其实,金州道人的故事,从来不是什么“斩妖除魔”的传奇,而是在告诉我们:乱世之中,真正能平定灾祸的,从来不是蛮力,是顺应民心的“正道”;真正能守护一方的,也从来不是宝物,是百姓对安宁的渴望。就像道人挖断的不是“地气”,是黄巢作乱的根基;留下的也不是“宝剑”,是百姓对平安的信念。

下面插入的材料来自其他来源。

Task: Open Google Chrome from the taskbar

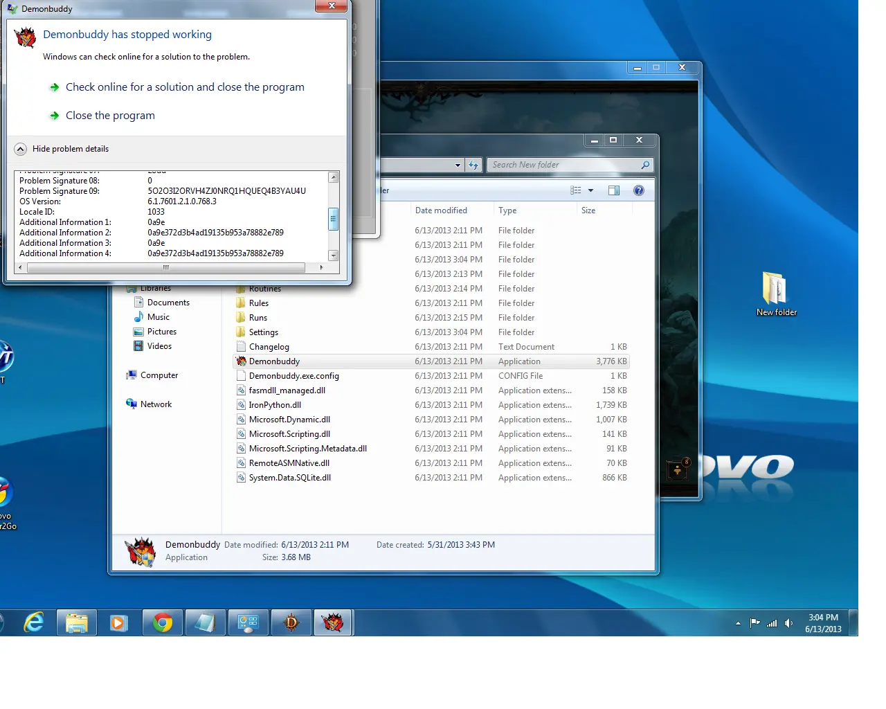Action: pos(163,623)
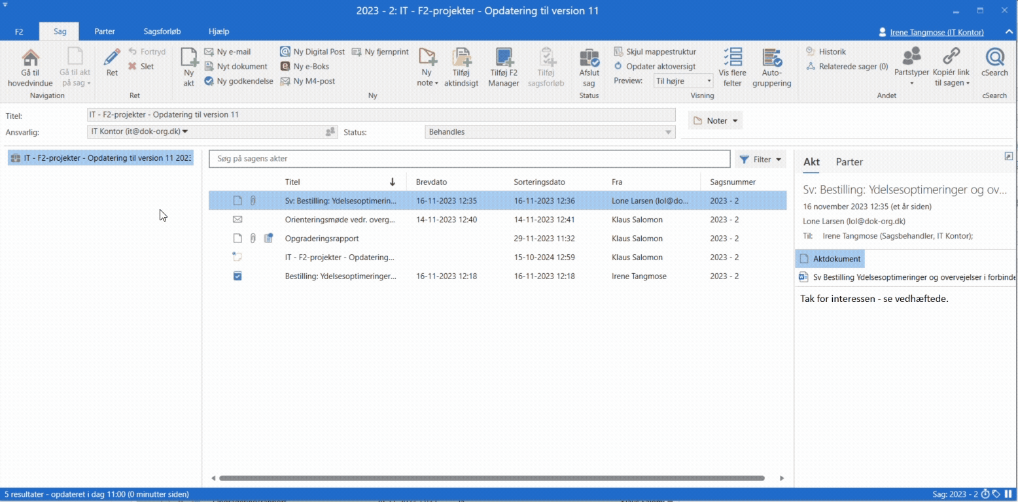Click Ny e-mail button
1018x502 pixels.
228,52
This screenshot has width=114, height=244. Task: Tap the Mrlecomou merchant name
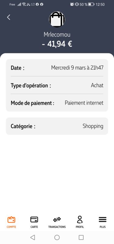(x=57, y=34)
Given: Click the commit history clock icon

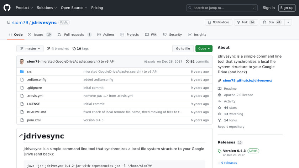Looking at the screenshot, I should [188, 62].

这世上最强大的力量,从来不是刀光剑影,是人心的齐整;最珍贵的守护,也从来不是奇珍异宝,是对一方土地、一方百姓的责任。崔太守守住了金州的安宁,道人点醒了“顺应天道”的道理,他们都在用自己的方式,守护着乱世中的一份安稳——这份安稳,比任何传奇都更动人,也比任何宝物都更珍贵。
6、徐明府
金乡县有个叫徐明府的人,没人知道他具体做过什么官,只知道他后来弃官隐居,手里有些常人不懂的道术。他平时就住在县城外的一处小院里,院里种着几棵老槐树,门口挂着个“徐记茶摊”的木牌,有人来喝茶,他就慢悠悠地斟茶聊天,没人的时候,就坐在槐树下闭目养神,谁也猜不透他的底细。
河南有个叫刘崇远的人,他有个妹妹当了尼姑,住在楚州的一座尼庵里。有一年秋天,尼庵里来了个借宿的客尼,这客尼刚住下没几天,就得了“劳病”(类似肺结核的病),人一天比一天瘦,最后连床都下不了,眼看就要不行了。

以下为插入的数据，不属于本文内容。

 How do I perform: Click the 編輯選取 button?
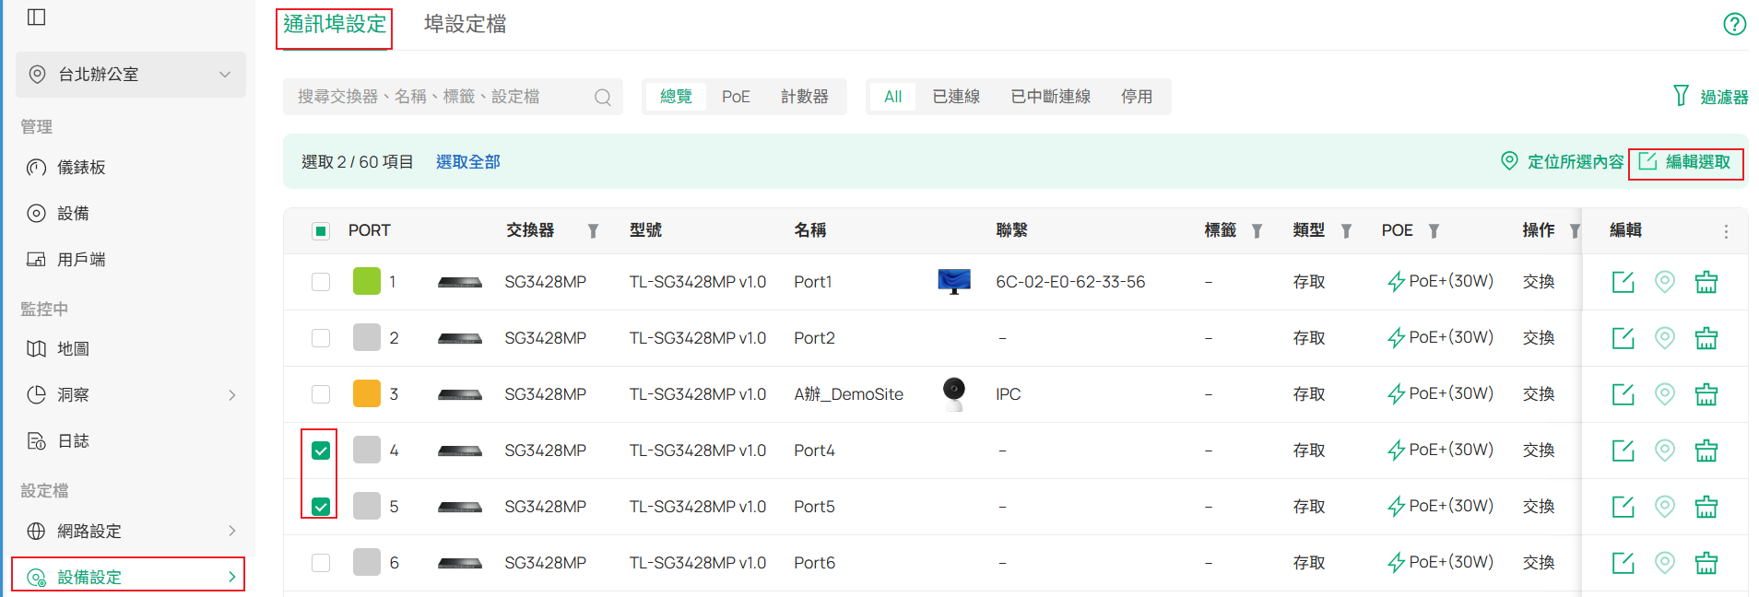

刘崇远的妹妹听说后,赶紧去看望客尼。可就在她坐在床边握着客尼的手时,在场的人都看见——客尼身上飘出一股像飞虫似的白气,慢悠悠地钻进了刘崇远妹妹的衣服里,转眼就不见了。当天晚上,客尼就断了气,而刘崇远的妹妹也开始咳嗽、发热,跟客尼之前的症状一模一样。
更可怕的是,没过几天,尼庵里的尼姑接二连三地病倒,症状都一样,而且只要病倒,没几天就会去世。整个尼庵都被恐慌笼罩着,刘崇远的妹妹躺在病床上,知道自己快不行了,赶紧让人给哥哥送信,让他想办法救救大家。